ROBERT RICHARDSON
ROBERT RICHARDSON

Reputation: 2289

Is it possible to use Entity Framework Core with ODBC?

My company's main software application hasn't been updated in twenty years. I expect to soon be working on a complete rewrite of it. To that end, I am beginning to work my way through the book "Pro ASP.Net Core 3" by Adam Freeman (8th edition).

Our application was written to be independent of specific database types. Most of our customers use PostgreSQL, but a few use SQL Server. Therefore, we use ODBC because ODBC drivers exist for both of those databases, as well as several others. The application does not do anything fancy with the databases, and ODBC works well. We configure an ODBC DSN to talk to whichever database the customer has, and the application itself doesn't have to be changed.

A search on "Entity Framework Core ODBC" led me to the EF Core Github, where people have asked similar questions, and the answers were mostly along the lines of "why on earth would you want to do that?". Well, I need to do that.

Can I use EF Core with ODBC, or is there some other way that I can set up an Entity Framework Core application that does not have to be modified if the underlying database changes from PostgreSQL to SQL Server?

Upvotes: 2

Views: 3654

Answers (1)

Chad Hollenbeck
Chad Hollenbeck

Reputation: 36

You could use your appsettings.json to store a value used to swap between the two.
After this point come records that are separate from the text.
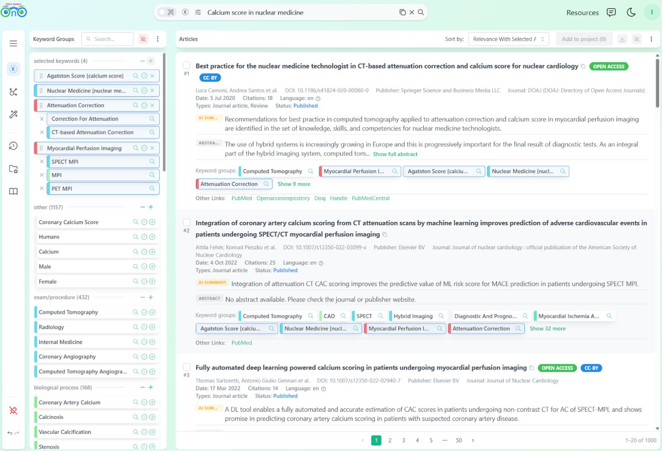Click the Keyword Groups search field
The height and width of the screenshot is (451, 662).
click(108, 39)
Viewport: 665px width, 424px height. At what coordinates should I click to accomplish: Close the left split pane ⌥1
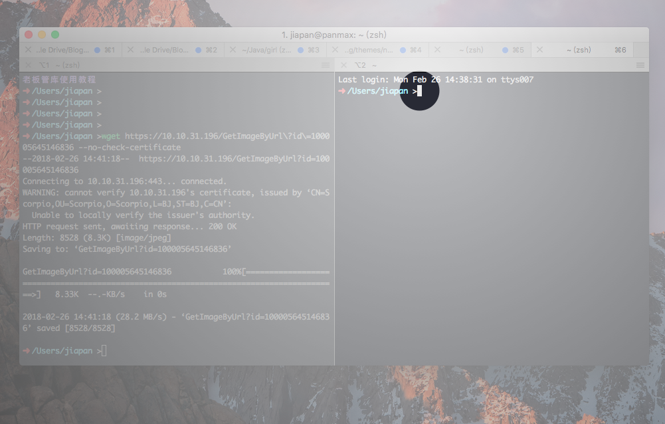click(x=28, y=65)
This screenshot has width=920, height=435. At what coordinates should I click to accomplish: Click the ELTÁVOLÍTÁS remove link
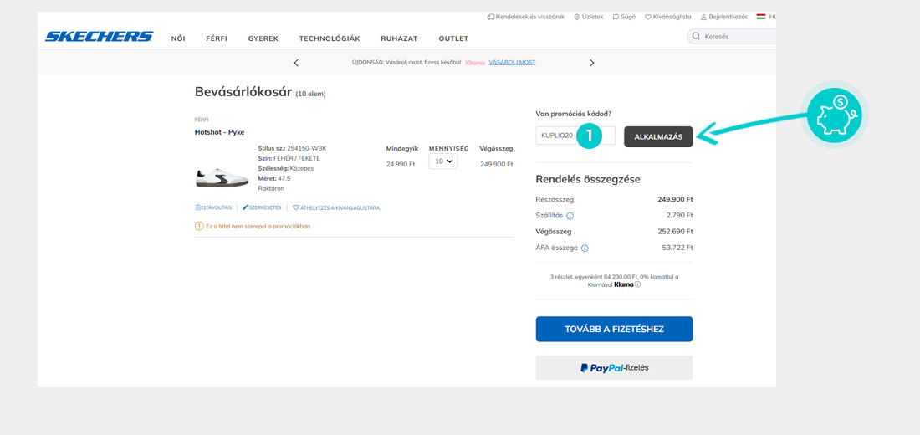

Those environment configs get reloaded on change (though you might have to restart your application to read them again, I'm not sure on that one).

Regardless something along the lines of this would suit your needs I think.

if (Configuration.GetSection("dbOptions")["postgres"]))
    services.AddDbContext<ApplicationDbContext>(options => options.UseNpgsql(Configuration.GetConnectionString("PostgresConnectionString")));
  else
    services.AddDbContext<ApplicationDbContext>(options => options.UseSqlServer(Configuration.GetConnectionString("SqlServerConnectionString")));

EDIT: I placed this in Startup.cs where you would normally configure the DBContext. I use a similar solution reading off the Environment type to load either the Prod or QA connection strings based on deployment. In principle, this should accomplish the same task without the need for rebuilding and redeploying the code base.